4.1

14.5K 693 121
                                    

Düzenleme önceki bölümden itibaren bitmiş ve bu bölümler daha önce hiç yayınlanmamıştır!

Birkaç saniye nefessiz kaldığımı hissettim. Nefes alamadım, sadece yüzüne baktım.

Bu ciddi ciddi sevgili olmak istiyordu.

Dudaklarımı araladım. Ellerinin içindeki ellerime baktım. Uyumluydular.

Nefes aldım. Bakışlarım tekrar yüzüne çıktı. Bana büyük bir hevesle bakıyordu. Kabul etmemi istiyordu.

Kafamı salladım. "Olurum." dedim sadece. Devamı gelmedi, zihnim şuan dinleniyor gibiydi. Hiçbir şey düşünemiyor, hiçbir şey diyemiyordum.

Bu adam bana ne yapıyordu böyle?

Beni kendine çekti heyecanla. Elini belimde hissettim. Sarılıyordu sıkıca. Mutluydu, haraketlerinden belliydi.

Kafamı göğsüne gömdüm. Kokusunu içime çekmek için derin bir nefes aldım. Evimde gibi hissettiren kokusu burnuma dolduğunda, kolları arasında iyice mayıştım.

Elimi aramıza sokup, kalbinin üstüne, göğsüne koydum. Çok hızlı atıyordu elimin altındaki kalbi. Huzurla iyice kafamı gömdüm göğsüne.

Göğsünün sol tarafında elim, sağ tarafında başım vardı. Huzurlu hissediyordum, daha önce hissetmediğim kadar huzurlu.

Elini çenemde hissettim. Nazikçe çenemi kavradı ve başımı kaldırdı. Uzandıp yanağıma, uzun ama bir o kadar da narin bir öpücük bıraktı. Dokunuşları çok nahifti. Sanki camdan bir parçaymışım da, fazla zorlarsa kırılacakmışım gibi davranıyordu.

Yanağımdaki dudaklarını birkaç saniye sonra çekti. Şakaklarıma öpücük kondurdu bu sefer. Hissettiğim mayışıklıkla gözlerim yavaş yavaş kapanıyordu. Son hissettiğim, kapalı olan iki gözümün üstünden öpen dudaklarıydı.

....

Çalan alarmın sesiyle, gözümü açmadan elimi gözüme attım ve gözümü ovuşturdum.

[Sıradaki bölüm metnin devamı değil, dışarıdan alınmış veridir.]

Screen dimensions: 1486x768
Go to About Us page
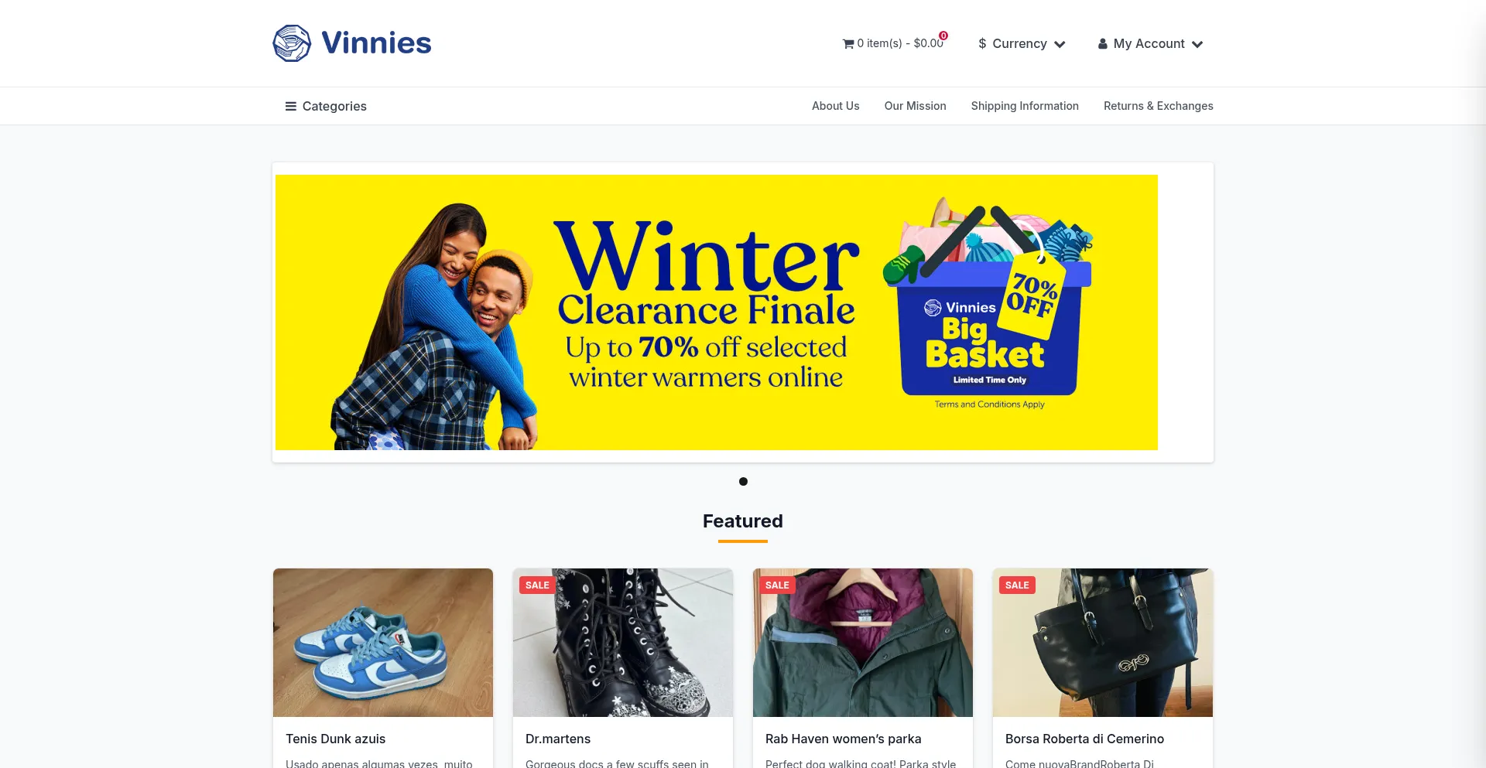(x=835, y=106)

Gözlerim hâlâ kapalıyken, burnuma dolan koku ile gözlerimi açtım. Birkaç saniye kendime gelmeyi bekledim. Zihnime dün geceki anılar dolduğunda, biraz doğruldum uzandığım yerden. Koltuğun dış tarafında Özgür, vücudunun yarısı dışarıda bir şekilde uzanıyordu. Onun yanındaki ben ise kendimi küçültebildiğim kadar küçültmüştüm.

Tek elim belindeydi. Sıkı sıkı sarılmıştım ona. Bırakmak istemiyordum.

Boşta olan elimi kaldırdım ve koltuğun kenarındaki telefonumu aldıp alarmı kapattım. Kalkmam gerekiyordu, işe gitmemiz lazımdı.

Hafifçe kolunu dürttüm. Bedenimin sırt kısmında olan eli haraket etti. Gözleri yavaş yavaş açıldı. Güzel kahveleri, yeşillerimde birkaç saniye oyalandı. Ardından gülümseyerek yüzüme bakmaya başladı. Dünkü anıların zihninde canlandığına yemin edebilirdim.

Uzanıp gülüşüne ufak bir öpücük kondurdum. Daha da çok gülümsedi, gözleri kısıldı. Ölmek istermiş gibi baktım kısılan kahvelerine. Bu adam gerçekten kalbime zarardı.

"Kalkmamız gerekiyor," diye fısıldadım. Gerçekten kalkıp hazırlanmamız gerekiyordu, yoksa geç kalacaktık. Buradaki ilk iş günümden geç kalmak istemezdim.

Kafasını salladı ve koltukta doğruldu. Boynunu hafif kıtlattı. Sanırım birkaç gece daha burada yatarsa boynu tutulacaktı.

Ayaklarını yere koydu ve ayağa kalktı. Bende kalktım. Gözlerimiz buluştuğunda gülümsedik birbirimize. Salondan çıktım ve direkt banyoya geçtim.